SMS Piracicaba - Secretaria Municipal de Saúde de Piracicaba (SP) — Prova 2022
A monoterapia pode ser a estratégia anti-hipertensiva inicial para pacientes com hipertensão arterial
Monoterapia anti-hipertensiva → indicada para HAS estágio 1 com baixo risco cardiovascular.
As diretrizes atuais de hipertensão arterial recomendam a monoterapia como estratégia inicial para pacientes com hipertensão estágio 1 (PA 140-159/90-99 mmHg) que apresentam baixo risco cardiovascular global.
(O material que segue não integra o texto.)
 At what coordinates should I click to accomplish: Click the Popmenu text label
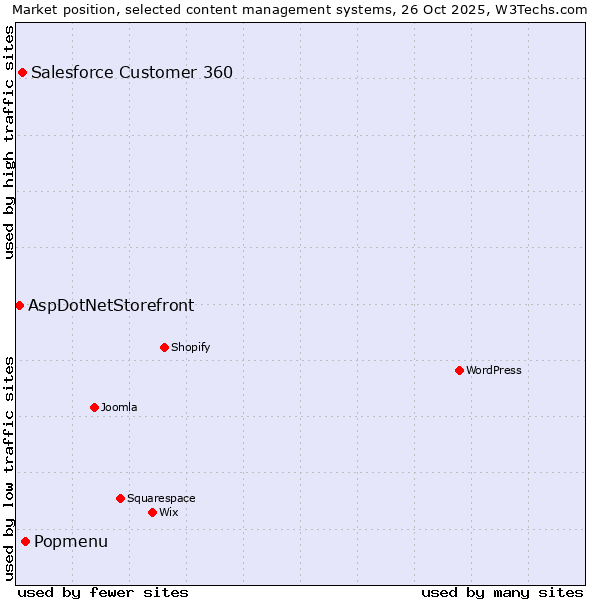71,541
Em pacientes com PA mais elevada ou risco cardiovascular moderado a alto, a terapia combinada é geralmente preferida desde o início.
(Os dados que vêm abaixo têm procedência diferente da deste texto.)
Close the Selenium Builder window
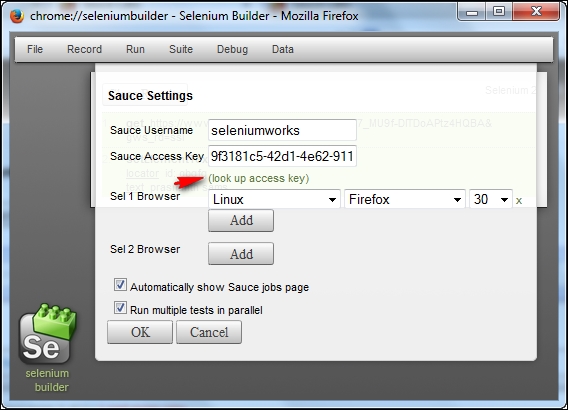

A hipertensão arterial sistêmica (HAS) é uma condição crônica multifatorial caracterizada por níveis elevados e sustentados da pressão arterial, sendo um dos principais fatores de risco para doenças cardiovasculares, cerebrovasculares e renais. O manejo da HAS envolve mudanças no estilo de vida e, frequentemente, terapia farmacológica. A escolha da estratégia anti-hipertensiva inicial, seja monoterapia ou terapia combinada, depende de diversos fatores, incluindo o estágio da hipertensão e o risco cardiovascular global do paciente. As diretrizes atuais de hipertensão arterial, como as da Sociedade Brasileira de Cardiologia (SBC) e europeias, recomendam a monoterapia como estratégia inicial em pacientes com hipertensão arterial estágio 1 (pressão arterial sistólica entre 140-159 mmHg e/ou diastólica entre 90-99 mmHg) que apresentam baixo risco cardiovascular global. Isso significa que o paciente não possui lesão de órgão-alvo, diabetes, doença renal crônica ou outros fatores de risco que o coloquem em uma categoria de risco moderado a alto. Por outro lado, a terapia combinada (dois ou mais anti-hipertensivos) é geralmente preferida como tratamento inicial para pacientes com hipertensão estágio 2 (pressão arterial sistólica ≥ 160 mmHg e/ou diastólica ≥ 100 mmHg) ou para aqueles com alto risco cardiovascular, independentemente do estágio da HAS. A terapia combinada permite um controle mais rápido e eficaz da pressão arterial, o que é crucial para reduzir o risco de eventos cardiovasculares em pacientes de alto risco. A escolha do medicamento deve ser individualizada, considerando comorbidades e tolerância do paciente.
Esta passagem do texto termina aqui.